▶ **Do this**: Could you continue the passage on a court's power to divide joint family property, starting right after its last sentence?

▶ **Document extract**:
━━━

The other learned Judge in concurring with the said order made it clear that he would prefer to base his order not on the ground that the courts below were precluded by the decree from dealing with the property in the mode in which they have done but upon the ground that the order, which he passed, was more equitable. This decision was given before the passing of the Partition Act. Both the learned Judges recognised the power of the court to keep one of the items, which could not be conveniently divided, joint, notwithstanding the fact that one member of the family insisted on its partition by metes and bounds, though one of the Judges in view of the express terms of the preliminary decree directing such a partition was inclined to hold that, in view of the said direction, it is not permissible to do so. The court also recognised that in a case where there are many items to be divided, one of the items, which cannot conveniently be divided, can be allotted to one of the sharers and the sharer to whom it is allotted can be made to compensate the other sharers in money value.

━━━

▶ **Data block**:
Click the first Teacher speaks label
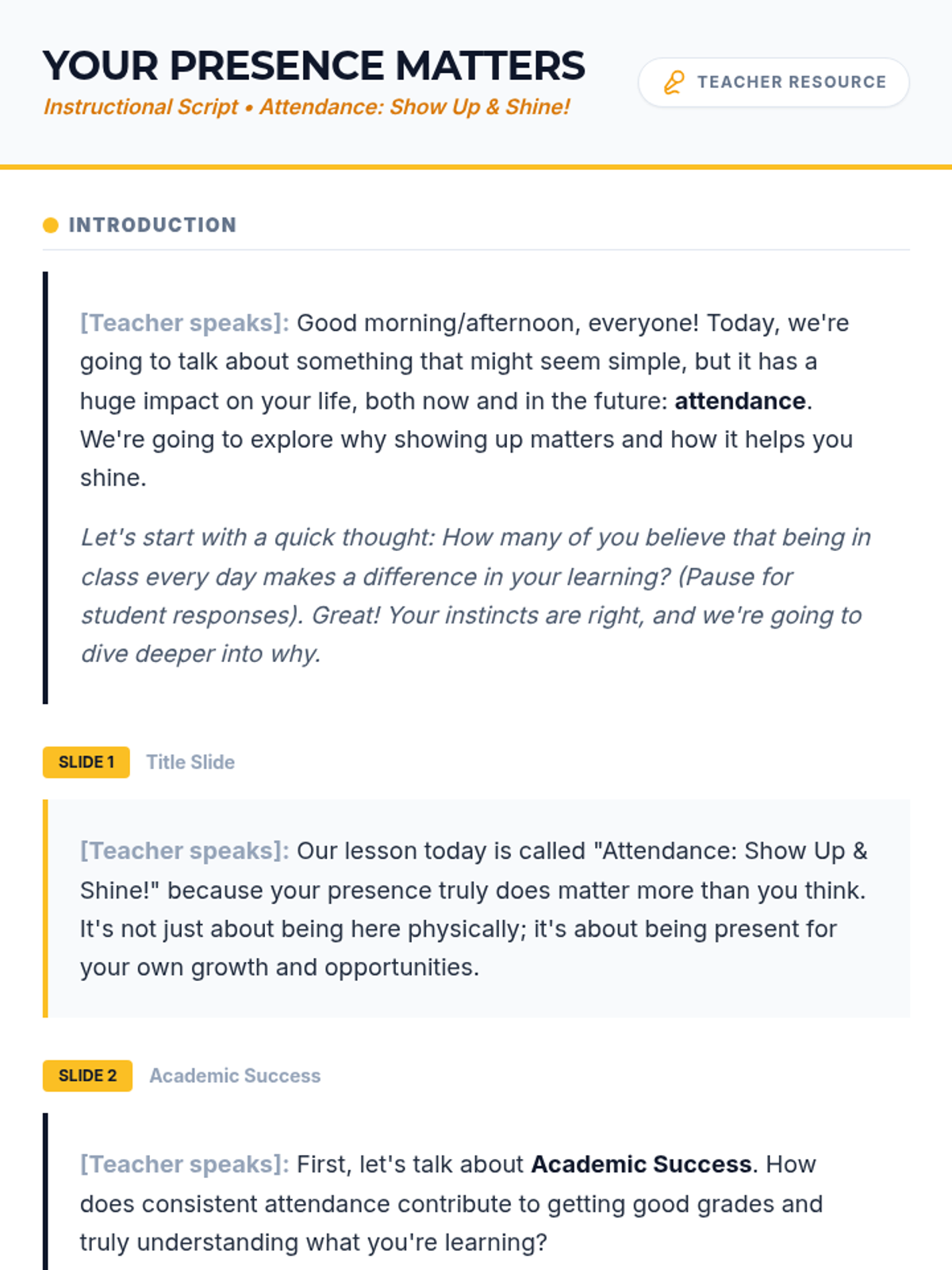Image resolution: width=952 pixels, height=1270 pixels. click(x=184, y=323)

━━━

▶ **Result of this exercise**:
8. The next decision is Ashanullah v. Kali Kinker, ILR 10 Cal 675 (B). In that case, the disputed properties consisted of nine houses. The plaintiff, who had a two-third share brought a suit for partition. The lower appellate court held that as the plaintiff wanted partition, compensation might be paid to him. But the High Court set aside the finding and remanded the case for dividing properties. Field, J., observed that where the effect of partition would do to destroy the intrinsic value of the whole property, or, of the shares, the Court would pay to the plaintiff compensation for his share.
Though the observations of Field, J. were in the nature of obiter, they involved the principle that where partition into metes and bounds would destroy the intrinsic value of the property, the court could, instead of directing division of the same, award the compensation to one of the members of the family.
9. The aforesaid two decisions illustrate the power of a court to keep a particular item of property joint or to allot the same to one and pay compensation to the other under two contingencies; (i) a joint item cannot conveniently and equitably be divided such as a Poojah Dalan and (ii) where the partition will destroy the intrinsic value of the whole property. Both the decisions were made before the passing of the Act.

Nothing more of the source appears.